Fugindo da perseguição e da violência por pertencer à comunidade LGBTI
Fugindo da perseguição e da violência por pertencer à comunidade LGBTI
SAN JOSE, Costa Rica, 29 de junho de 2016 (ACNUR) - Dennis, Karla e Rebeca têm algo em comum: nasceram no chamado Triângulo Norte da América Central e fazem parte da comunidade LGBTI. Entretanto, estes dois fatores não os trouxeram muita sorte, pois os três foram vítimas de perseguição e violência por serem quem são.
Dennis, o mais novo de sete irmãos, começou a ter um papel importante como promotor dos direitos humanos e saúde para gays e lésbicas desde quando tinha 23 anos. Começou a trabalhar para a CERPES, uma ONG hondurenha.

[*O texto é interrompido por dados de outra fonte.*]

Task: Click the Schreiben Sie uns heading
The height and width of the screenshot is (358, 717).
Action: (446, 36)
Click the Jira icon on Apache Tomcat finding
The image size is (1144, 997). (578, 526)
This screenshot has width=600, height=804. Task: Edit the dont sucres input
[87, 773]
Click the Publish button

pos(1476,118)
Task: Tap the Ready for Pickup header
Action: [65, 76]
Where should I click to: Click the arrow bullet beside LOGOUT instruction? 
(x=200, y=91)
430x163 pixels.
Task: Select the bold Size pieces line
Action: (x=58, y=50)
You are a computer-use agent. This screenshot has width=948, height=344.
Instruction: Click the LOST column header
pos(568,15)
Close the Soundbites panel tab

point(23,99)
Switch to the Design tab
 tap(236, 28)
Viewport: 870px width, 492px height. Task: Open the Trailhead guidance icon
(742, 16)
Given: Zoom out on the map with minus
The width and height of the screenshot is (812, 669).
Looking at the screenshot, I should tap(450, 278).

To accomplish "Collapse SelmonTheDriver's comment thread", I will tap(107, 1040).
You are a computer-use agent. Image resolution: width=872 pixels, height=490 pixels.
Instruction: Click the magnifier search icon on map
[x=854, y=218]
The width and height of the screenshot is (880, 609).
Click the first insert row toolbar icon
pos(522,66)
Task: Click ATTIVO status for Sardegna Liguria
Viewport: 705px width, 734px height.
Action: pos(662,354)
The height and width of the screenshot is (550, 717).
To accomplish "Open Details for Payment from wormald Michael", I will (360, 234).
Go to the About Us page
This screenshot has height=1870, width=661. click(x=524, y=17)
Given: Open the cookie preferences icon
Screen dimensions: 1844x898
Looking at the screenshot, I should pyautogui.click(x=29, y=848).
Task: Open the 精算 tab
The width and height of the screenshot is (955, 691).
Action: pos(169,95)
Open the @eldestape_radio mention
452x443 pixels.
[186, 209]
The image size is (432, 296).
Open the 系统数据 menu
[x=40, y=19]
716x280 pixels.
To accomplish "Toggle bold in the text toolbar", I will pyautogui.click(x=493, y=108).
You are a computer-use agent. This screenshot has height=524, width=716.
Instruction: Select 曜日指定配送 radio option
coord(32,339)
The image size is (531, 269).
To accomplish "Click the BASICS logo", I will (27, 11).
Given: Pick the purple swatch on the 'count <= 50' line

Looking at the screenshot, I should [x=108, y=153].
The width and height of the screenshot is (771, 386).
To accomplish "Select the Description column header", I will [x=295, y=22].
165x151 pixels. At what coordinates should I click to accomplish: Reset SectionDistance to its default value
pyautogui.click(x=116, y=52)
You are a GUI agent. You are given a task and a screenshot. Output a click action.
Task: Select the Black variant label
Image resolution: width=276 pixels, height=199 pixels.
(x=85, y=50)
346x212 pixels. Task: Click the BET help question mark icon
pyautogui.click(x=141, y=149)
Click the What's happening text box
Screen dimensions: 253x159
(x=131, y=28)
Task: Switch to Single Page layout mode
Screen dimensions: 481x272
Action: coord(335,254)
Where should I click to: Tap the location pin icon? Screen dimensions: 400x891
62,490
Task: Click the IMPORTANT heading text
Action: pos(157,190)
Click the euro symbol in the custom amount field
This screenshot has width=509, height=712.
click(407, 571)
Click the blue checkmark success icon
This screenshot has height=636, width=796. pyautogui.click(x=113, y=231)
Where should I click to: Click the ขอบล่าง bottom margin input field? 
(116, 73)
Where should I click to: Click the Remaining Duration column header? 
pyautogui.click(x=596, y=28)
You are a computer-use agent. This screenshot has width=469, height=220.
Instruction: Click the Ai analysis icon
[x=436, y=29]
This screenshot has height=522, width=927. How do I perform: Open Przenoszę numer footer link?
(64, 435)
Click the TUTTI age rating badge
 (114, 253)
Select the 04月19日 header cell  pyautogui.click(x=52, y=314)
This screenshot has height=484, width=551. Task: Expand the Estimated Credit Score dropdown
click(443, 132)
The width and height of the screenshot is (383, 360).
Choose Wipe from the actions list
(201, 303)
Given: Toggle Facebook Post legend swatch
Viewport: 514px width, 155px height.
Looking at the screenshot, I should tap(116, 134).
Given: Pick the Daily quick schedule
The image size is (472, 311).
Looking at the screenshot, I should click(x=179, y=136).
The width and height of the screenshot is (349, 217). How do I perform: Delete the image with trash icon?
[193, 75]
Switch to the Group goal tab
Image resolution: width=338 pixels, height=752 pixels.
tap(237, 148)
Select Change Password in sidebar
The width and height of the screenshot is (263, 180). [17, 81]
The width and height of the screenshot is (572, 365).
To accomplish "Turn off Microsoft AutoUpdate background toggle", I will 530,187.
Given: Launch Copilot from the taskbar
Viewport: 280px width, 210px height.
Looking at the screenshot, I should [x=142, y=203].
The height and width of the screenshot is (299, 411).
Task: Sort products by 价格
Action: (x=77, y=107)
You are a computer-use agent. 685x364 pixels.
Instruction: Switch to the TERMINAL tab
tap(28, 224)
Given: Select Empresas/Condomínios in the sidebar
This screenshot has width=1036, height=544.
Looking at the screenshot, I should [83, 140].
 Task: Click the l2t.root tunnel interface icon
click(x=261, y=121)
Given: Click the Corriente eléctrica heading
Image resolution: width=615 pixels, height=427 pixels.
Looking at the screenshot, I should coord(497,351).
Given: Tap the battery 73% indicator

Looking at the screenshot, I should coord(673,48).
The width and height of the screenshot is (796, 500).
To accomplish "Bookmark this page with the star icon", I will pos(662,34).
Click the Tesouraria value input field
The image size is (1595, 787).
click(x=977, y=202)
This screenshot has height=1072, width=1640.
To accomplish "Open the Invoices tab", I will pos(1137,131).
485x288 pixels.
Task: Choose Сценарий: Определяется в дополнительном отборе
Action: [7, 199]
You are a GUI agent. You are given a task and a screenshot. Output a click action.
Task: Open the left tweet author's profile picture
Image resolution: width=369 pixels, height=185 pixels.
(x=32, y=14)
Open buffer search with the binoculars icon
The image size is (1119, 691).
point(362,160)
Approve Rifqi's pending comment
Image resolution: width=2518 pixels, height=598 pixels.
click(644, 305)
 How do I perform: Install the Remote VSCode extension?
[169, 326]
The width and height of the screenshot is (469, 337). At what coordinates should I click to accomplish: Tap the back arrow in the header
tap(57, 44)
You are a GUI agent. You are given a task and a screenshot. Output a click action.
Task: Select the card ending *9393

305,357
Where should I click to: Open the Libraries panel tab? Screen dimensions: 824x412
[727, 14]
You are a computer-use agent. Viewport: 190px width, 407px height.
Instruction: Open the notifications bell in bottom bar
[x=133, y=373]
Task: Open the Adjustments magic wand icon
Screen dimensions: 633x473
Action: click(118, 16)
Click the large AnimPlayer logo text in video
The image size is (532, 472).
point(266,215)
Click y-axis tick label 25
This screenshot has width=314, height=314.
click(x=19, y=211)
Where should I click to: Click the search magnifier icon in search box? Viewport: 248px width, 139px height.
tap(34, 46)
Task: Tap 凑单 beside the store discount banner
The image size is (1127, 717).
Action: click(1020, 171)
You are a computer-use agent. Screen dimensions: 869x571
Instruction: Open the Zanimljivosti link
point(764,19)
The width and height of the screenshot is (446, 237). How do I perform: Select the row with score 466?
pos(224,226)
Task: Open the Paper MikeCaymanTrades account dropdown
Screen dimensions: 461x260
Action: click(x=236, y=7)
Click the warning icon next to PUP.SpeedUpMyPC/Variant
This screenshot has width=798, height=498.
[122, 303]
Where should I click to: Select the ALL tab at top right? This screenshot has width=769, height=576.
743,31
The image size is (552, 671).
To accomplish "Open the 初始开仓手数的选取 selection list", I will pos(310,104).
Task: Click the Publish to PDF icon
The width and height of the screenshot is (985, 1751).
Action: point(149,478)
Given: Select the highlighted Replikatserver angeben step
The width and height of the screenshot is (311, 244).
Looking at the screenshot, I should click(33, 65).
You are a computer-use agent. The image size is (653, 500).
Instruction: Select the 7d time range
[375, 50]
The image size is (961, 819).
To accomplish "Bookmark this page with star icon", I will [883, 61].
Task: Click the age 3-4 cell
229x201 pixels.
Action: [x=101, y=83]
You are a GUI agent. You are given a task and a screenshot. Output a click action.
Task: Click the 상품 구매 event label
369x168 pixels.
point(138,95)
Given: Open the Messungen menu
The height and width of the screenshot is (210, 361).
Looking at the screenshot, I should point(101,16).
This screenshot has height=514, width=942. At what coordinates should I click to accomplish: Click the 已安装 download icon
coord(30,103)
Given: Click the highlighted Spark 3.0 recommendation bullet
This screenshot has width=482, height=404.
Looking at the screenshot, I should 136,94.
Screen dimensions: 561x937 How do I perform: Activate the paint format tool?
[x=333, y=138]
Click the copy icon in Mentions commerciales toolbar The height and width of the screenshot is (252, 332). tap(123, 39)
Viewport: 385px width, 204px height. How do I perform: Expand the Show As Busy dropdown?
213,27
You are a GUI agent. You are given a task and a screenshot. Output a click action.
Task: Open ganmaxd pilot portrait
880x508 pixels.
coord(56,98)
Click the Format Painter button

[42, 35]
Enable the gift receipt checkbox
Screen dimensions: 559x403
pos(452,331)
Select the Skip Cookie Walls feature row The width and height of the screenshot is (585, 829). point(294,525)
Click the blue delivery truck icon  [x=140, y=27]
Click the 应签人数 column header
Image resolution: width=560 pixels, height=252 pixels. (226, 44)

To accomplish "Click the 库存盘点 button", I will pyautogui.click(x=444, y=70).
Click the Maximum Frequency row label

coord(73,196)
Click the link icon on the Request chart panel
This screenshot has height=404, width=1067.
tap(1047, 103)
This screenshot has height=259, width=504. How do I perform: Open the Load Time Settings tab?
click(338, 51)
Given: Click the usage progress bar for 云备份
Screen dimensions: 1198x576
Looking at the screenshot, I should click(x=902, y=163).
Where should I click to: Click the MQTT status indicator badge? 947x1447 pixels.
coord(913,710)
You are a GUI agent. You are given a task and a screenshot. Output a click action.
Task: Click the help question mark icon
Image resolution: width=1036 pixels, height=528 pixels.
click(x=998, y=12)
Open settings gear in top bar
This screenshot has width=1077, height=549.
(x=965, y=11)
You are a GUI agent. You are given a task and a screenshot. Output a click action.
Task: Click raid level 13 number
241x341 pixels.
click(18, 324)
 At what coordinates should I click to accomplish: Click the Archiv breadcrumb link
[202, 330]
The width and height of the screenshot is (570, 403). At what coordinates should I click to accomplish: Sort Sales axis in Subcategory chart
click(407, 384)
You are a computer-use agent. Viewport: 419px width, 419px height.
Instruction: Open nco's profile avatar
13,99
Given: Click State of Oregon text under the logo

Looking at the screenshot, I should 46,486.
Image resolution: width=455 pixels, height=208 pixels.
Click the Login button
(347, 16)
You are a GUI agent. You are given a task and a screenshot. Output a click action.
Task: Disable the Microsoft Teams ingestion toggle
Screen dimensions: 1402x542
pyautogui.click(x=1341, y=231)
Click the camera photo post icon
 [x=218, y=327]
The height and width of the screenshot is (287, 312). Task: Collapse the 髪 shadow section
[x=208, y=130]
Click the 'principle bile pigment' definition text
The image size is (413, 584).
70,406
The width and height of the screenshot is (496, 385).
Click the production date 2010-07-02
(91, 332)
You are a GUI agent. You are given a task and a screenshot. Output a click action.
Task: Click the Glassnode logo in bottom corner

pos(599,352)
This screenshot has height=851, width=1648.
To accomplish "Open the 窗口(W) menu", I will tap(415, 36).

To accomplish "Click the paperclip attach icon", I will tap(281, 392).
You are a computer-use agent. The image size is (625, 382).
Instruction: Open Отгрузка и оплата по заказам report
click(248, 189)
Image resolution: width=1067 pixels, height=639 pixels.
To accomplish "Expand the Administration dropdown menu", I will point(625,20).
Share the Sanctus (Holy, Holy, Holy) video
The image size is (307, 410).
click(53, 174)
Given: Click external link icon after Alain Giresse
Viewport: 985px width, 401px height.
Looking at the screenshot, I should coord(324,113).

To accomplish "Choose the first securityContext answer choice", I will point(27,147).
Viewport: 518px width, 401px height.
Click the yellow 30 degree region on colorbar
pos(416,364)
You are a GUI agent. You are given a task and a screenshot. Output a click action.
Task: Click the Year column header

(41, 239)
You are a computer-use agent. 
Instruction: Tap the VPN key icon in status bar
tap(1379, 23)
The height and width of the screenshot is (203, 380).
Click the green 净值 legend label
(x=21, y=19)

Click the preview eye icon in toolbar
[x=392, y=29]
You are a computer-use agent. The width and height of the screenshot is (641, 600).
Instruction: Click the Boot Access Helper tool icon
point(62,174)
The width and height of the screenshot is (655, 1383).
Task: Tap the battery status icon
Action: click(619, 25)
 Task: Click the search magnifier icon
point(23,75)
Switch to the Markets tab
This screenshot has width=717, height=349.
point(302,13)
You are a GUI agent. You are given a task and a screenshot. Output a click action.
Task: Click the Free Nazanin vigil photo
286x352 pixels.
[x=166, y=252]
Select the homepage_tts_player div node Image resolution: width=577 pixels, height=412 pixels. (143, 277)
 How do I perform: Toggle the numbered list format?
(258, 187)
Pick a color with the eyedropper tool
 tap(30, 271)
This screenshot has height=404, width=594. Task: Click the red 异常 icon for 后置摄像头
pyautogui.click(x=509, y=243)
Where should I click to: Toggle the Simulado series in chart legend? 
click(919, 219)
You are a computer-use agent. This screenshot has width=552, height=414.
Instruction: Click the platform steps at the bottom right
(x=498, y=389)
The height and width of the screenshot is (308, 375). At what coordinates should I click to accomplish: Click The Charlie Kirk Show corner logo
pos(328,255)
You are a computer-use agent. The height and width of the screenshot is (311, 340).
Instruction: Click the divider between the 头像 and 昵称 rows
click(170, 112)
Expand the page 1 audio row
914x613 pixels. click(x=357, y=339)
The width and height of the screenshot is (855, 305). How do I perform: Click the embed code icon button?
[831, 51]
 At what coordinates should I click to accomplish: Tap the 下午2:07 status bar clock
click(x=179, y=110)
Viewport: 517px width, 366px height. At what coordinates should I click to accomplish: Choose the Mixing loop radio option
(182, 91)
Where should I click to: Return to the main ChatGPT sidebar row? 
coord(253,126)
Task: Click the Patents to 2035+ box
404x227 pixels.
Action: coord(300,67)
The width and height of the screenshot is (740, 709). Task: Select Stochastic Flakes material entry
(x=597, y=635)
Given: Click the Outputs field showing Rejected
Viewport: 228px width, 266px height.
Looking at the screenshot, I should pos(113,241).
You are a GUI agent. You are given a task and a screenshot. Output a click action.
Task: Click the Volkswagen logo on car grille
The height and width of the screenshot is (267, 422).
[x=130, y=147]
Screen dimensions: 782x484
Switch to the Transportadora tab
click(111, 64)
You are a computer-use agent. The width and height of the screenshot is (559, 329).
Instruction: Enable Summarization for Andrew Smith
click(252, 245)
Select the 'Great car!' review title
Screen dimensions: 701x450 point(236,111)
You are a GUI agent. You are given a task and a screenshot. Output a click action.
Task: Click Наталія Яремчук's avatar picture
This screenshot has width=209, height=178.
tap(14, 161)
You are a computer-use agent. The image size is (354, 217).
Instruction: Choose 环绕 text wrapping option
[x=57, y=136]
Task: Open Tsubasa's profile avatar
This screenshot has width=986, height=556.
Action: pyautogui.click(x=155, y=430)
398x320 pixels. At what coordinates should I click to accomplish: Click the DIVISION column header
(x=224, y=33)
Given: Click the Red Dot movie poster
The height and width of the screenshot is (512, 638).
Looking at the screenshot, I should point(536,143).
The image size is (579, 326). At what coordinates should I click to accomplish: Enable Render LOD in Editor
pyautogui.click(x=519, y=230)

Entretanto, o período de ativismo durou pouco. O Ódio e a discriminação apareceram e, consequentemente, surgiu perseguição e ameaças por parte de várias gangues ou ‘maras’ contra a comunidade LGBTI, em especial contra as pessoas trans.
Em 2008, um colega de trabalho de Dennis foi assassinado na rua, enquanto caminhava em direção ao escritório da organização. Este crime, assim como outros crimes de ódio contra a comunidade LGBTI, passou despercebido e não foi investigado.
Desde então, Dennis, com 26 anos, começou a receber ameaças anônimas em seu celular. “Mudei de número muitas vezes, mas as mensagens seguiam aparecendo”, disse Dennis. Ele e sua família se deslocaram dentro de seu país inúmeras vezes até que receberam ameaças diretas. “Não queria expor meus pais por minha orientação sexual e decidi fugir”. Ele deixou Honduras sozinho, mesmo com as medidas cautelares de proteção da Corte Interamericana de Direitos Humanos (CIDH).
Agora na Costa Rica, depois de muitos anos se escondendo, ele pode ser quem é sem medo, sem preocupações a sua volta ou suspeitando de qualquer pessoa. Em 2012, quando ele foi reconhecido como refugiado junto com outras duas pessoas, pela primeira vez o Governo da Costa Rica havia reconhecido o status de refugiado devido à perseguição por orientação sexual.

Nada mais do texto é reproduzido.